Sourcebooks is seeking an Information Security Officer to own and manage key components of the company’s Information Security Management System (ISMS) and help strengthen our security and compliance program. This role plays an important part in protecting company systems, data, and operations by leading risk management activities, coordinating security audits, managing policy governance, and supporting business continuity planning.

The Information Security Officer will work closely with IT, Legal, and business stakeholders across the organization to ensure the company maintains strong security governance, regulatory compliance, and operational resilience.

This is an exempt, salaried position with a range of $110, 000 - $120,00/annually. Starting pay is based on a thoughtful evaluation of job-related factors including geographic location, market conditions, relevant experience, training, and education to ensure a fair and competitive offer.

This is a hybrid role based out of our Naperville, IL office with training 5 days/week in office for the first 90 days. Hybrid schedule will be discussed after 90 days.

What you’ll do

• Manage and help mature the company’s Information Security Management System (ISMS).
• Lead risk assessments, control gap assessments, and Business Impact Analyses (BIA).
• Maintain the organization’s risk register and track key risk indicators (KRIs) and security metrics.
• Coordinate remediation activities to address security risks and control gaps.
• Support internal and external security audits and regulatory compliance initiatives.

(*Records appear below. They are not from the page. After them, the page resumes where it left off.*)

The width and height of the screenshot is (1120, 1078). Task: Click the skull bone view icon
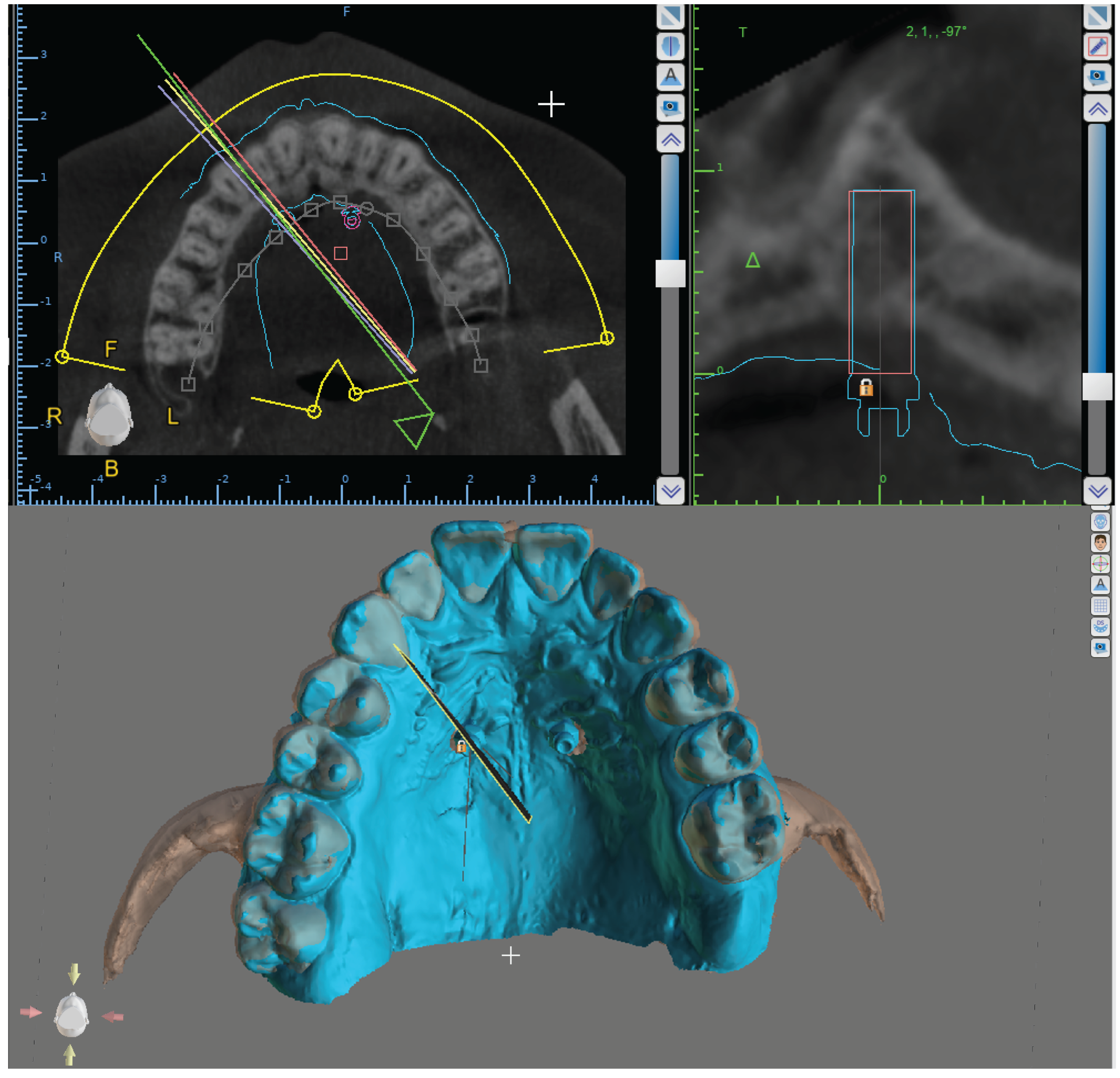click(x=1100, y=521)
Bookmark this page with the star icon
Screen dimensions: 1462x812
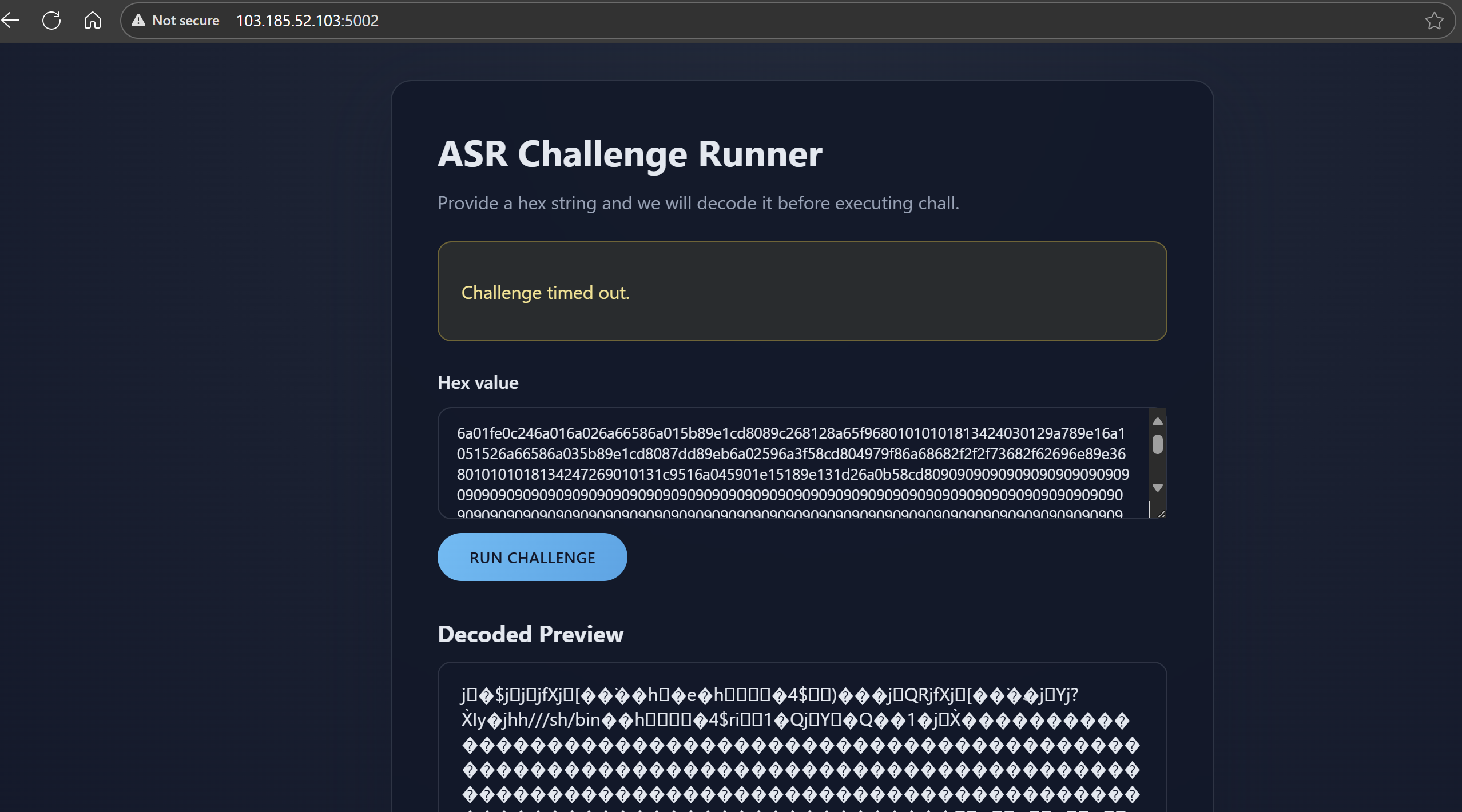[1434, 21]
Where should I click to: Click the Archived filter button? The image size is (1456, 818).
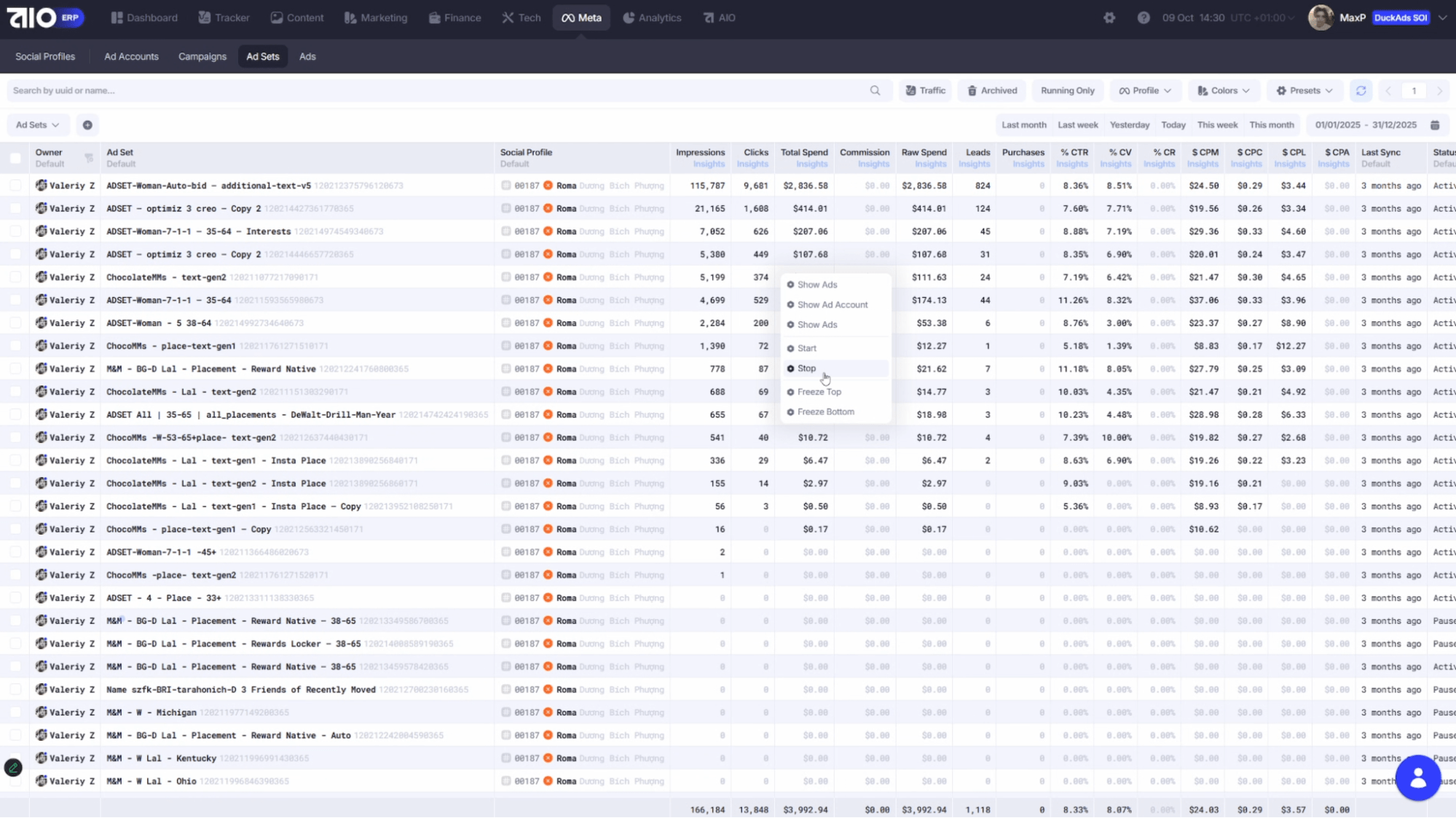992,91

Business Continuity & Resilience

• Maintain and coordinate the company’s Business Continuity and Disaster Recovery program.
• Lead Business Impact Analyses with stakeholders to identify critical systems and operational dependencies.
• Support periodic testing of continuity and recovery plans.

Policy Governance

• Develop, maintain, and enforce information security policies, standards, and guidelines aligned with regulatory requirements and industry best practices.
• Partner with the Legal team to ensure policies address regulatory, privacy, and contractual obligations.
• Promote adoption of security policies across the organization and support compliance monitoring.

Third-Party Risk

• Assess security risks related to vendors and service providers that access company systems or data.
• Support security reviews for new vendors and coordinate remediation activities related to third-party security findings.

Fraud & Threat Monitoring

• Monitor external threat intelligence to identify potential fraud or malicious activity.
• Coordinate with Legal and external services to address domain spoofing, impersonation, and related threats.

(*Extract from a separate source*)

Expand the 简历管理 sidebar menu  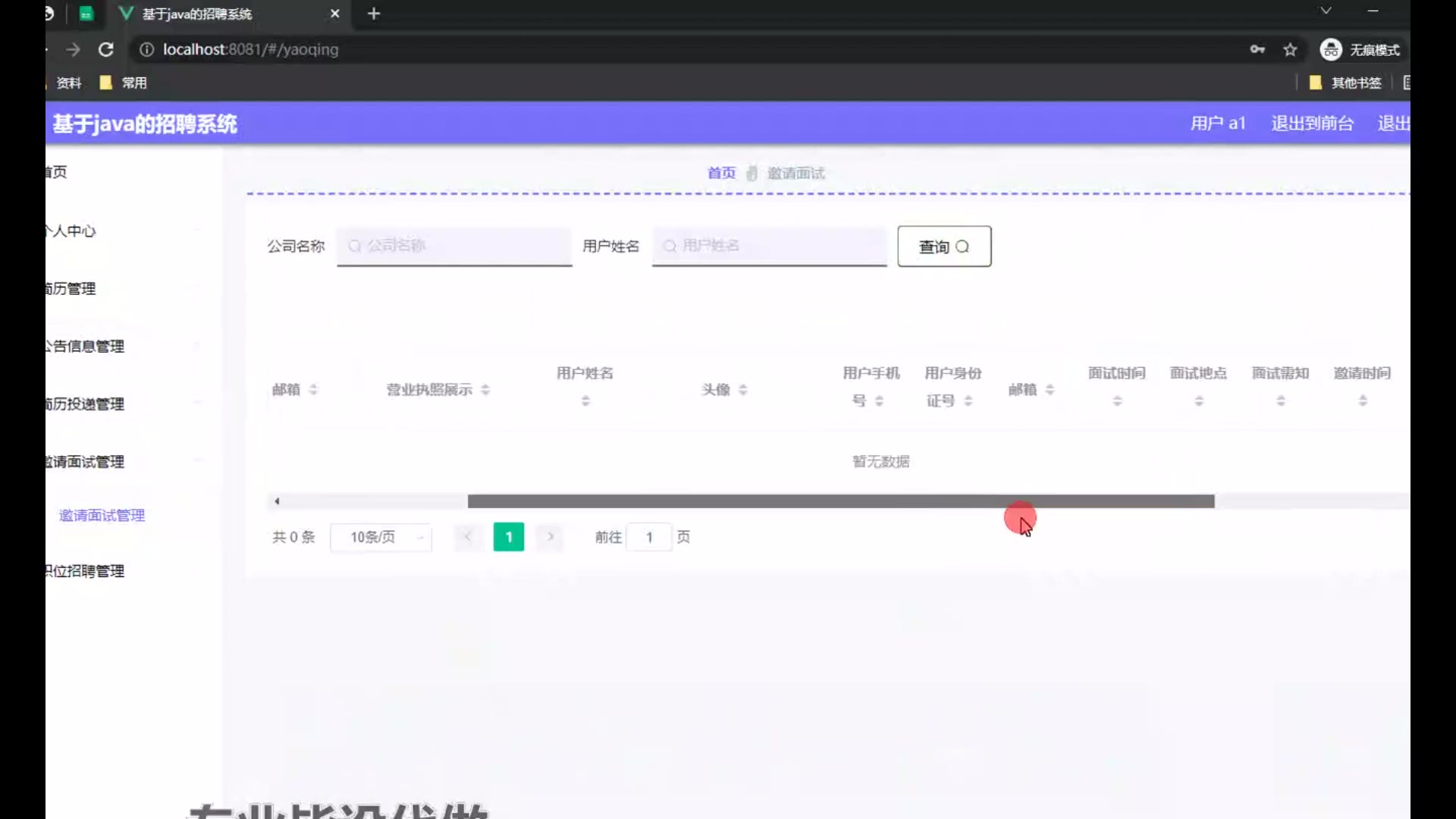[72, 289]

Security Awareness & Program Support

• Support cybersecurity awareness initiatives including phishing simulations and employee training.
• Track security initiatives and communicate program progress, risks, and accomplishments to leadership.
• Develop security metrics and reporting to communicate the organization’s risk posture and program maturity.

What you bring:

• Bachelor’s degree in Computer Science, Information Systems, Cybersecurity, or related field.
• 5+ years of experience in cybersecurity, technology risk, governance/risk/compliance (GRC), or technical compliance roles.
• Strong understanding of security governance, policy development, and risk management practices.
• Experience supporting security audits and regulatory compliance initiatives.
• Familiarity with security frameworks such as ISO 27001, ISO 27701, NIST Cybersecurity Framework, NIST SP800-53, NIST SP800-171, PCI-DSS, HITRUST, or CMMC.
• Experience evaluating and implementing security controls.
• Strong analytical, project management, and communication skills.
• Familiarity with Governance, Risk & Compliance (GRC) tools.

Nice to have

• Security certifications such as CISSP, CISM, CISA, or CRISC.
• Experience supporting Business Continuity Planning or Disaster Recovery programs.
• Experience working within an ISO-aligned Information Security Management System.

Why Sourcebooks?
As Newsweek’s #2 Most Loved Workplace in 2024 and a recognized leader in innovation by Fast Company (2024 Most Innovative Companies, 2023 Best Workplaces for Innovators), we use a mission-driven, data-centered approach to drive success for our authors and their books. We’re a thriving entrepreneurial company that creates books that transcend categories and defy odds, and we’ve been honored with hundreds of national bestsellers and awards. We are passionate book lovers dedicated to connecting books to readers in innovative ways. Story by story, book by book, we have changed more than 300 million lives. Join us as we change 300 million more!

Ready to Apply
Please submit your resume, salary requirements, and cover letter detailing your relevant experience and interest in this role. Applications without a cover letter will not be considered. Show us your passion and creativity — we’re looking for someone who’s as enthusiastic about this opportunity as we are!

Full-time employees are eligible for our comprehensive benefits program. Our range of benefits include, but are not limited to, Medical/Prescription drug insurance, Dental, Vision, Health Care, Dependent Care, Flexible Spending Account, Health Savings Account, 401(k), Short and Long-Term Disability Insurance, Life/AD&D Insurance, and generous paid time off.

Sourcebooks values the array of talents and perspectives that a diverse workforce brings. All qualified applicants will receive consideration for employment without regard to race, national origin, religion, age, color, sex, sexual orientation, gender identity, disability, or protected veteran status.